■ Olympic Peninsula Salmon Derby — George Washington might not have been able to tell a lie, but that’s probably because he never fished.
Luckily for those honest types, we have things like salmon derbies, which actually require us to weigh our fish before making outlandish claims.
Oh, and the winner also gets outlandish sums of money ($10,000).
■ Sol Duc steelhead — Richard Nixon probably would’ve been a good steelheader.
A sometimes-cranky disposition (check). A stubborn pursuer of goals, even in the face of constant failure (check). Well-practiced in the art of deception (check).
Yes, I think it’s safe to say our 37th president would hook a steelie on the Sol Duc River this weekend.

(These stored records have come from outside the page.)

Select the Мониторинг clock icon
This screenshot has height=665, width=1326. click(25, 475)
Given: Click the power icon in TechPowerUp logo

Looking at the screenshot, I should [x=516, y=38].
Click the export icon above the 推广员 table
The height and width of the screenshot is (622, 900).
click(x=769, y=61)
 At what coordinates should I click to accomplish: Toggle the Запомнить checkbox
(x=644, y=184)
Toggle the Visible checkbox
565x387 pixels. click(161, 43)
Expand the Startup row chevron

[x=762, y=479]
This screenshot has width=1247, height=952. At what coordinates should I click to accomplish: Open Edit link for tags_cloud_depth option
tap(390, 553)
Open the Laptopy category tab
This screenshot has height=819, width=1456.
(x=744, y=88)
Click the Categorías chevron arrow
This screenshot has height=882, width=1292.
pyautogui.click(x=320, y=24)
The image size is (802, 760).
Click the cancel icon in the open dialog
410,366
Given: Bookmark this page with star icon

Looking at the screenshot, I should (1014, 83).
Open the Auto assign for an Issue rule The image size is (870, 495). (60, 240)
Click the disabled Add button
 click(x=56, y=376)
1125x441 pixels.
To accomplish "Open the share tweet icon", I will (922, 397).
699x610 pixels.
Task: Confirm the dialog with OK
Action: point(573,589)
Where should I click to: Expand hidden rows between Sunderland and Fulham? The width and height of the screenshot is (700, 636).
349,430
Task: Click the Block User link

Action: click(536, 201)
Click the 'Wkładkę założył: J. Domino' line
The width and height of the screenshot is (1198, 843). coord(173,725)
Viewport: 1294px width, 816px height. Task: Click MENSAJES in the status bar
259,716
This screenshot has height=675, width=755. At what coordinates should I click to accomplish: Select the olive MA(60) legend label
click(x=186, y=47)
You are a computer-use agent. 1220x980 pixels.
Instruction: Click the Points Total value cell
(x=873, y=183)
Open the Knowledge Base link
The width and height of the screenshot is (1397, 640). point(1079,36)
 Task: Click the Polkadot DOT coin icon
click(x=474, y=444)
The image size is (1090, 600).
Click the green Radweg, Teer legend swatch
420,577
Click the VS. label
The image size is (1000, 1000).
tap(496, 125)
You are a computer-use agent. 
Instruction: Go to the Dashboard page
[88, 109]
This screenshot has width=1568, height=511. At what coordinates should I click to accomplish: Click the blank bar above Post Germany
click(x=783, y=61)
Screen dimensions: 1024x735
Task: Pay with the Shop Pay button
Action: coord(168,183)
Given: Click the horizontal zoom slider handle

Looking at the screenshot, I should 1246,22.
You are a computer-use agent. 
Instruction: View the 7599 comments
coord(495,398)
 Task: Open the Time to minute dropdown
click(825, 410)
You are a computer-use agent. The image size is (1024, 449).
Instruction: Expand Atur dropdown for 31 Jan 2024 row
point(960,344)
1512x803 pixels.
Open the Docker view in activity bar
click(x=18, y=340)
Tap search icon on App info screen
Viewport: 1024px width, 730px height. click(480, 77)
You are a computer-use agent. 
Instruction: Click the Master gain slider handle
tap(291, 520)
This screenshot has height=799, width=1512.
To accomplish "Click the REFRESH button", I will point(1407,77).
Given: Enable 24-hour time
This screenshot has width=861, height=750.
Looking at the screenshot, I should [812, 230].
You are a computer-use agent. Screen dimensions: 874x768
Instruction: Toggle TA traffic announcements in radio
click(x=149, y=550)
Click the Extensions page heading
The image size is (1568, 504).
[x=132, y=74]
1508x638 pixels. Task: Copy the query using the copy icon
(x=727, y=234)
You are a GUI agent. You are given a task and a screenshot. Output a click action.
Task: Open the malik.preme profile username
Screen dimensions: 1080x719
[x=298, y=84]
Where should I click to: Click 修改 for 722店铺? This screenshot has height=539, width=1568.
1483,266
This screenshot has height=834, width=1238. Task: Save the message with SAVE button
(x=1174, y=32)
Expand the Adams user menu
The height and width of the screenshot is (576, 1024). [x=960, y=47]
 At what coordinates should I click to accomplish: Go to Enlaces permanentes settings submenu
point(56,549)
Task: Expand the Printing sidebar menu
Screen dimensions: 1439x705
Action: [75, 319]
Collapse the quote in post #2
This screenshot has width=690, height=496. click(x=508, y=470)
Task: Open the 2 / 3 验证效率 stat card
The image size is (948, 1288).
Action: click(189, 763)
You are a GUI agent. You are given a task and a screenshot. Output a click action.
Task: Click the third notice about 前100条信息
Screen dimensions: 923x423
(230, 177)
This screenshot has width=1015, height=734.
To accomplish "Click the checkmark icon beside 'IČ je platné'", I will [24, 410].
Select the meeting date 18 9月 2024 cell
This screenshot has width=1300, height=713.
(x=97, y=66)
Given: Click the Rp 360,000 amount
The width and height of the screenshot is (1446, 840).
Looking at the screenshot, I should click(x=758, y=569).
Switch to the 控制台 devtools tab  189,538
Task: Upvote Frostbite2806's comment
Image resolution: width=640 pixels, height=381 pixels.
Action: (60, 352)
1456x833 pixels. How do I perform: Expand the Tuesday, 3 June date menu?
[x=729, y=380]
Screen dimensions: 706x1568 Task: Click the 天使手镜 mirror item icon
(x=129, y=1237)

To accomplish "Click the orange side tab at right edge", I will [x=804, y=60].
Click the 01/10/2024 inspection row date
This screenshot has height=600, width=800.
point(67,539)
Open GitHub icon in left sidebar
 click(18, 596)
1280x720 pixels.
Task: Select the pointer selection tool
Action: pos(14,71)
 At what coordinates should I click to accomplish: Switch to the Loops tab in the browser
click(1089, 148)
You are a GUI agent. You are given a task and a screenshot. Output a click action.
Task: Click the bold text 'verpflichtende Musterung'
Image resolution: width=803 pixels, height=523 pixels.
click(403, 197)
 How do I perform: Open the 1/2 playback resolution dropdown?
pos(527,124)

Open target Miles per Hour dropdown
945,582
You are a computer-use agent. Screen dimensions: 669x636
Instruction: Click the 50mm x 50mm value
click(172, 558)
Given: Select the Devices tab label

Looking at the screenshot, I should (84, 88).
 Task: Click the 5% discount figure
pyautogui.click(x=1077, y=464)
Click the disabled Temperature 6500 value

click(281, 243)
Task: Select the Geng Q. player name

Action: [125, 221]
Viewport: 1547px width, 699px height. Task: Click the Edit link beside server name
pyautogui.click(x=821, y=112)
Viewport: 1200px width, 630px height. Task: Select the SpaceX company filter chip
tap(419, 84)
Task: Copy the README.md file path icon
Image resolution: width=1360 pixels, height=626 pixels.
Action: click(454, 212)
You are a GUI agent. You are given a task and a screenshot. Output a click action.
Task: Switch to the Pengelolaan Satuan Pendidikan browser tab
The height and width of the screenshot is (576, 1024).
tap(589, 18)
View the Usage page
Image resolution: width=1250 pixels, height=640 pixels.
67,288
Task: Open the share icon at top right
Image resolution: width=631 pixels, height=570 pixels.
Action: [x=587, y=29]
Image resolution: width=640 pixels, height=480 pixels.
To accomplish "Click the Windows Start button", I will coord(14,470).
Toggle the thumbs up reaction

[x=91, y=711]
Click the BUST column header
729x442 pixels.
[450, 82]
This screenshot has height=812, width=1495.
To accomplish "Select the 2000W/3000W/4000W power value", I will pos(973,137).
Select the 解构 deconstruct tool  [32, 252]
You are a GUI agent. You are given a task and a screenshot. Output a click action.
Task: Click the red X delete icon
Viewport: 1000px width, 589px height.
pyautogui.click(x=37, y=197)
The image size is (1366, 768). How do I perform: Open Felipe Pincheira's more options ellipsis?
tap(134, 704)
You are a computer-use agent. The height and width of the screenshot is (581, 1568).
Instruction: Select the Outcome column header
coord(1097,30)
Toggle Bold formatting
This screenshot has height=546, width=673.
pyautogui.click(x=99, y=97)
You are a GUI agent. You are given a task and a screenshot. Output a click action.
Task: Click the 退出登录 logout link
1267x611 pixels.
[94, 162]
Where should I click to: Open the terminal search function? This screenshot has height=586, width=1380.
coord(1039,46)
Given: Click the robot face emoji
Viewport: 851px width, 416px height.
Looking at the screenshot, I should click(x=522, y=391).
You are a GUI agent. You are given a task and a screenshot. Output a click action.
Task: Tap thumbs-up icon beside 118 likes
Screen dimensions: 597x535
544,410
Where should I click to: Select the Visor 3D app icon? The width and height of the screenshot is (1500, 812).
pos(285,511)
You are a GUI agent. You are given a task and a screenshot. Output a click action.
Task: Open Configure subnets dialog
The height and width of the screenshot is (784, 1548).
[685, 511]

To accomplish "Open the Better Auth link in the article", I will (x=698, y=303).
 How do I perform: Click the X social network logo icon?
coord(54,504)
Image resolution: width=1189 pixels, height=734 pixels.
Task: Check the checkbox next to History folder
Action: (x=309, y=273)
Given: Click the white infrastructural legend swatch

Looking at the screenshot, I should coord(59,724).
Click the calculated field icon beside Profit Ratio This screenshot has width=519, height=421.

■ Razor clams — Franklin Delano Roosevelt certainly knew the value of putting a shovel in the ground.
You can learn that too by taking part in this weekend’s afternoon razor clam digs at Kalaloch and four other coastal beaches.
For more details, see today’s outdoors column.
■ Counting cluckers — Thomas Jefferson never missed a chance to indulge his avian interests, and you shouldn’t either.
This weekend’s Great Backyard Bird Count — set for today through Monday — gives Peninsula birders the same chance.
Counters can tally birds in their own backyard or venture off to other locations, then come home and enter the data online at www.birdcount.org.
Way easier than writing the Declaration of Independence.
■ Powder up — George W. Bush was once known to partake in some fresh powder.
There’s plenty of that sitting atop Hurricane Ridge, so you cut up a little powder of your own this weekend. That includes the Monday holiday.